— The exercise —
Reproduce the listing below line for line, without changing anything.

— Dataset content —
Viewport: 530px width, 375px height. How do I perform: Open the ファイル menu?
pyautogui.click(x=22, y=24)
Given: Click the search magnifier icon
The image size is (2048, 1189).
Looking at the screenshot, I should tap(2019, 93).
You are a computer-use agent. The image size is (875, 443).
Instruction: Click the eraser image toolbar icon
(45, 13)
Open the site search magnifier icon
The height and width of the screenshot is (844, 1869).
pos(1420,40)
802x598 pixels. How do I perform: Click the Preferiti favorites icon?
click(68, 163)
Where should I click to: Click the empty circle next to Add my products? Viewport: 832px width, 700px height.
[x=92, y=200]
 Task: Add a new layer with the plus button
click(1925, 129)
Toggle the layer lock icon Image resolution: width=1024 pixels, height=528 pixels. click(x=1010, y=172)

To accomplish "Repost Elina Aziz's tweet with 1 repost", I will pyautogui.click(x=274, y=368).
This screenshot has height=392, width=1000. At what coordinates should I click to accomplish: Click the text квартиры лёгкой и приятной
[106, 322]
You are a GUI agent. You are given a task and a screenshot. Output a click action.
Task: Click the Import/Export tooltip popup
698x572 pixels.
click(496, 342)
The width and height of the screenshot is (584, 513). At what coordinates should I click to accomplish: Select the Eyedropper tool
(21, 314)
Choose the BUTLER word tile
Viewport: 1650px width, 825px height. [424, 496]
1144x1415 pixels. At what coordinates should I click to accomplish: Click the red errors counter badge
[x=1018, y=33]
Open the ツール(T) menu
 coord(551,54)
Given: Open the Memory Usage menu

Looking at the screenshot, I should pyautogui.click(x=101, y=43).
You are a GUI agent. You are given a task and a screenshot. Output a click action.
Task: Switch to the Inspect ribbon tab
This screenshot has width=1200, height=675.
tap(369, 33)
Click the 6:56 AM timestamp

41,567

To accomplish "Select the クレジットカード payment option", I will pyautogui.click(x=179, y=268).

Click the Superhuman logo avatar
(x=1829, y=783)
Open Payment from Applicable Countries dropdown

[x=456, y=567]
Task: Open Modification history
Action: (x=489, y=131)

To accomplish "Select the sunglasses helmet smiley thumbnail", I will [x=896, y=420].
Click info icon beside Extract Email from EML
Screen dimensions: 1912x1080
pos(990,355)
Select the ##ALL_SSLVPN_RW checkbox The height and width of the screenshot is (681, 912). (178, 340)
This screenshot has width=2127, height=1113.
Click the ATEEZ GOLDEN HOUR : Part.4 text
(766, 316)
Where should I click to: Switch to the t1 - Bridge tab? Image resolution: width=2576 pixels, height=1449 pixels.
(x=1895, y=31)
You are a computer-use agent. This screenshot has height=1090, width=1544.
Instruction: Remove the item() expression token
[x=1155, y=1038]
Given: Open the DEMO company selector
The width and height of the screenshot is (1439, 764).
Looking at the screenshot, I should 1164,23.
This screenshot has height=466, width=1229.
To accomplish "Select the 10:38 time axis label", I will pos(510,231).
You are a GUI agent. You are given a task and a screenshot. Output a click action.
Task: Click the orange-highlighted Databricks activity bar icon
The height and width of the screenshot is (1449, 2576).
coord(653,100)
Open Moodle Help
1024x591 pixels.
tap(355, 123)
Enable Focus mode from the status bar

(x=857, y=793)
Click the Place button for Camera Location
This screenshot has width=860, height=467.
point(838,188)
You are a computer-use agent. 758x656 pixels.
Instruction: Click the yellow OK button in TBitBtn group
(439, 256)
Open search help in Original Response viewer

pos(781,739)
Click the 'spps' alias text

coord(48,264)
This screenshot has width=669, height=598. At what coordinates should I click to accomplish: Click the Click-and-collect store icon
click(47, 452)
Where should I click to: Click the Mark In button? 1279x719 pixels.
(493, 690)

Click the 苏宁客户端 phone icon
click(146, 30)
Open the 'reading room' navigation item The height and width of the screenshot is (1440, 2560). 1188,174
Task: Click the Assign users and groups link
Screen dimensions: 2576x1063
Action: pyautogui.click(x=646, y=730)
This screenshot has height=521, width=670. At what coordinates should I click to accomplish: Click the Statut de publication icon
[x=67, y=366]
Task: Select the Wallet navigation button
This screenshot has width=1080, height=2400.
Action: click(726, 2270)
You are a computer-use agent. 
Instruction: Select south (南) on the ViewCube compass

— Exercise solution —
Viewport: 530px width, 375px height. How do I perform: Open the ファイル menu?
pyautogui.click(x=22, y=24)
Given: Click the search magnifier icon
The image size is (2048, 1189).
Looking at the screenshot, I should tap(2019, 93).
You are a computer-use agent. The image size is (875, 443).
Instruction: Click the eraser image toolbar icon
(45, 13)
Open the site search magnifier icon
The height and width of the screenshot is (844, 1869).
pos(1420,40)
802x598 pixels. How do I perform: Click the Preferiti favorites icon?
click(68, 163)
Where should I click to: Click the empty circle next to Add my products? Viewport: 832px width, 700px height.
[x=92, y=200]
 Task: Add a new layer with the plus button
click(1925, 129)
Toggle the layer lock icon Image resolution: width=1024 pixels, height=528 pixels. click(x=1010, y=172)

To accomplish "Repost Elina Aziz's tweet with 1 repost", I will pyautogui.click(x=274, y=368).
This screenshot has height=392, width=1000. At what coordinates should I click to accomplish: Click the text квартиры лёгкой и приятной
[106, 322]
You are a GUI agent. You are given a task and a screenshot. Output a click action.
Task: Click the Import/Export tooltip popup
698x572 pixels.
click(496, 342)
The width and height of the screenshot is (584, 513). At what coordinates should I click to accomplish: Select the Eyedropper tool
(21, 314)
Choose the BUTLER word tile
Viewport: 1650px width, 825px height. [424, 496]
1144x1415 pixels. At what coordinates should I click to accomplish: Click the red errors counter badge
[x=1018, y=33]
Open the ツール(T) menu
 coord(551,54)
Given: Open the Memory Usage menu

Looking at the screenshot, I should pyautogui.click(x=101, y=43).
You are a GUI agent. You are given a task and a screenshot. Output a click action.
Task: Switch to the Inspect ribbon tab
This screenshot has width=1200, height=675.
tap(369, 33)
Click the 6:56 AM timestamp

41,567

To accomplish "Select the クレジットカード payment option", I will pyautogui.click(x=179, y=268).

Click the Superhuman logo avatar
(x=1829, y=783)
Open Payment from Applicable Countries dropdown

[x=456, y=567]
Task: Open Modification history
Action: (x=489, y=131)

To accomplish "Select the sunglasses helmet smiley thumbnail", I will [x=896, y=420].
Click info icon beside Extract Email from EML
Screen dimensions: 1912x1080
pos(990,355)
Select the ##ALL_SSLVPN_RW checkbox The height and width of the screenshot is (681, 912). (178, 340)
This screenshot has width=2127, height=1113.
Click the ATEEZ GOLDEN HOUR : Part.4 text
(766, 316)
Where should I click to: Switch to the t1 - Bridge tab? Image resolution: width=2576 pixels, height=1449 pixels.
(x=1895, y=31)
You are a computer-use agent. This screenshot has height=1090, width=1544.
Instruction: Remove the item() expression token
[x=1155, y=1038]
Given: Open the DEMO company selector
The width and height of the screenshot is (1439, 764).
Looking at the screenshot, I should 1164,23.
This screenshot has height=466, width=1229.
To accomplish "Select the 10:38 time axis label", I will pos(510,231).
You are a GUI agent. You are given a task and a screenshot. Output a click action.
Task: Click the orange-highlighted Databricks activity bar icon
The height and width of the screenshot is (1449, 2576).
coord(653,100)
Open Moodle Help
1024x591 pixels.
tap(355, 123)
Enable Focus mode from the status bar

(x=857, y=793)
Click the Place button for Camera Location
This screenshot has width=860, height=467.
point(838,188)
You are a computer-use agent. 758x656 pixels.
Instruction: Click the yellow OK button in TBitBtn group
(439, 256)
Open search help in Original Response viewer

pos(781,739)
Click the 'spps' alias text

coord(48,264)
This screenshot has width=669, height=598. At what coordinates should I click to accomplish: Click the Click-and-collect store icon
click(47, 452)
Where should I click to: Click the Mark In button? 1279x719 pixels.
(493, 690)

Click the 苏宁客户端 phone icon
click(146, 30)
Open the 'reading room' navigation item The height and width of the screenshot is (1440, 2560). 1188,174
Task: Click the Assign users and groups link
Screen dimensions: 2576x1063
Action: pyautogui.click(x=646, y=730)
This screenshot has height=521, width=670. At what coordinates should I click to accomplish: Click the Statut de publication icon
[x=67, y=366]
Task: Select the Wallet navigation button
This screenshot has width=1080, height=2400.
Action: click(726, 2270)
You are a computer-use agent. 
Instruction: Select south (南) on the ViewCube compass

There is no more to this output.